A menudo, la plenitud es una conquista diaria:
sube el colibrí en su devoción a los malabarismos,
se elevan las corrientes tocando los límites de la saliva,
hunde el pensamiento los senos en la noche, la bodega del pecho,
los sentidos que amanecen, absolutos en el presente. Te nombro.
EN LA PIEL, EL ESPEJISMO DEL AGUA
En la piel, el espejismo del agua, el mundo revelado a contratiempo
y a contraluz, mapa en la obscenidad de lo móvil,
rojos desordenes envuelven las sombras, piedras detenidas
en la aurora, auroras en mi sed inacabada. Yerto el espejo,
vives sin embargo aquí en este río de siempre, siempre agua
el sonido, pronto el mimetismo en los poros.

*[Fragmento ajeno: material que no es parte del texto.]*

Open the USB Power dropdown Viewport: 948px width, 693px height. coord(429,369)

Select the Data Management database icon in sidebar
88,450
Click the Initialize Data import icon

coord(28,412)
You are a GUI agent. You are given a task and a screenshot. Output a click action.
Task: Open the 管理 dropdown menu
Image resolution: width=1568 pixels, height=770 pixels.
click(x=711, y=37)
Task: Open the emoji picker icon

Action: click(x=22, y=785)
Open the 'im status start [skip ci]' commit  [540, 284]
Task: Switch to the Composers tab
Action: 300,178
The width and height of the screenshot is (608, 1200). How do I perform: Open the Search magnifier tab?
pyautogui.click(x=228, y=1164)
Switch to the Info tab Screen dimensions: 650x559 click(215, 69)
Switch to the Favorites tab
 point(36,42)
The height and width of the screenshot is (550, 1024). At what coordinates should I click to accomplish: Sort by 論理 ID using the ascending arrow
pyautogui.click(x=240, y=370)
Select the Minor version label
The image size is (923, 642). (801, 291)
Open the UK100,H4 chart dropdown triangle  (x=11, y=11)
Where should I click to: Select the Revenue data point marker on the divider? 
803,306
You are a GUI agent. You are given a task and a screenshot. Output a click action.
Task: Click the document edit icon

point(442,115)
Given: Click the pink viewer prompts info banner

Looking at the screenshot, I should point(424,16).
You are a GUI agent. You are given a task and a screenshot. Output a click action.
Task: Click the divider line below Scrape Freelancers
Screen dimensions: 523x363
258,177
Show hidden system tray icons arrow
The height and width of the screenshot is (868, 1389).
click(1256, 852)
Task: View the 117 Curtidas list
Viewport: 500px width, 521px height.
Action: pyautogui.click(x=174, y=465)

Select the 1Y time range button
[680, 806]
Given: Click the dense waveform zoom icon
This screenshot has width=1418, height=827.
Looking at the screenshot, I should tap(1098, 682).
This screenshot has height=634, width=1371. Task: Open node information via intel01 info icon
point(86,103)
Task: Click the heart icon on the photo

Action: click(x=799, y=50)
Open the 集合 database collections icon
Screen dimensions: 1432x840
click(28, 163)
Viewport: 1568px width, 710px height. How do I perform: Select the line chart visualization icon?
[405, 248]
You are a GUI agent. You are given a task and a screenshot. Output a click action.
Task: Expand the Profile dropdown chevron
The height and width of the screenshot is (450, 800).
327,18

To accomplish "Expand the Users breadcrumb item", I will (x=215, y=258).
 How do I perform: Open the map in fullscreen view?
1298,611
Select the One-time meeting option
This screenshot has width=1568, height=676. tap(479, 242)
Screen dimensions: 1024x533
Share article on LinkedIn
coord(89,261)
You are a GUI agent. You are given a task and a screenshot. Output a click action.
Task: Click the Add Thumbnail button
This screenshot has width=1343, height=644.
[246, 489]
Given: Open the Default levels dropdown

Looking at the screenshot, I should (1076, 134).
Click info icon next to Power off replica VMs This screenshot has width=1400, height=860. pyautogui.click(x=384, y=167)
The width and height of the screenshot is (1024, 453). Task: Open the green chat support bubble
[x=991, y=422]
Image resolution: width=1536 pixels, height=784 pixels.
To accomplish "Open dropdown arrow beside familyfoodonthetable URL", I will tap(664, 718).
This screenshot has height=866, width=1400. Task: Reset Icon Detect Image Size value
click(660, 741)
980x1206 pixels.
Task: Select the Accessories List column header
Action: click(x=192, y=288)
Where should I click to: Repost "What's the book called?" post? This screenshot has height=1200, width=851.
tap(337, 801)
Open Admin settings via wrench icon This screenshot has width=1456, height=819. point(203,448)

Casi mortal el manantial de la hoguera, cimbrando los ijares;
Los insectos suben a la piel difuminada por la niebla:
a ratos todo es espejismo, fulguración del polvo en el torrente
sucesivo de las campánulas, breves silencios para largos olvidos,
distintos cada día como la sed en los ojos,
ciertos los rostros borrados por la ceniza, los pasos en medio
Del embudo, tifón de bocas en la piel, cópulas que me recuerdan
la locura en el balcón de la conciencia.
En la piel, los adobes de la desnudez, el horizonte abierto del musgo,
las semanas alrededor de los vilanos… En los brazos sucumbe
la lengua del agua. En los brazos el cuerpo difuso,
el olor a mano alzada en el rostro.
A menudo, la plenitud es una conquista diaria:
sube el colibrí en su devoción a los malabarismos,
se elevan las corrientes tocando los límites de la saliva,
hunde el pensamiento los senos en la noche, la bodega del pecho,
los sentidos que amanecen, absolutos en el presente. Te nombro.
Te llamo. Te toco. Te respiro. Te germino
hasta repartir toda el agua en el cuerpo, hasta deshojar
la flor insólita, ráfaga vívida que transcurre en el celo:
hacia la piel, los dedos sobre la yerba, hemisferios de agua,
sin retorno, desvelados dinteles en la inmersión ciega del taburete.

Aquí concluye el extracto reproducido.